## [Problem to solve]
Rename "Screen dimensions" to "Display size" throughout the records below, keeping everything else unchanged.

───── Data lines ─────

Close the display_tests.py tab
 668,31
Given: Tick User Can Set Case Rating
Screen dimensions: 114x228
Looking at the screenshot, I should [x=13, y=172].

─────

## [The solution]
Close the display_tests.py tab
 668,31
Given: Tick User Can Set Case Rating
Display size: 114x228
Looking at the screenshot, I should [x=13, y=172].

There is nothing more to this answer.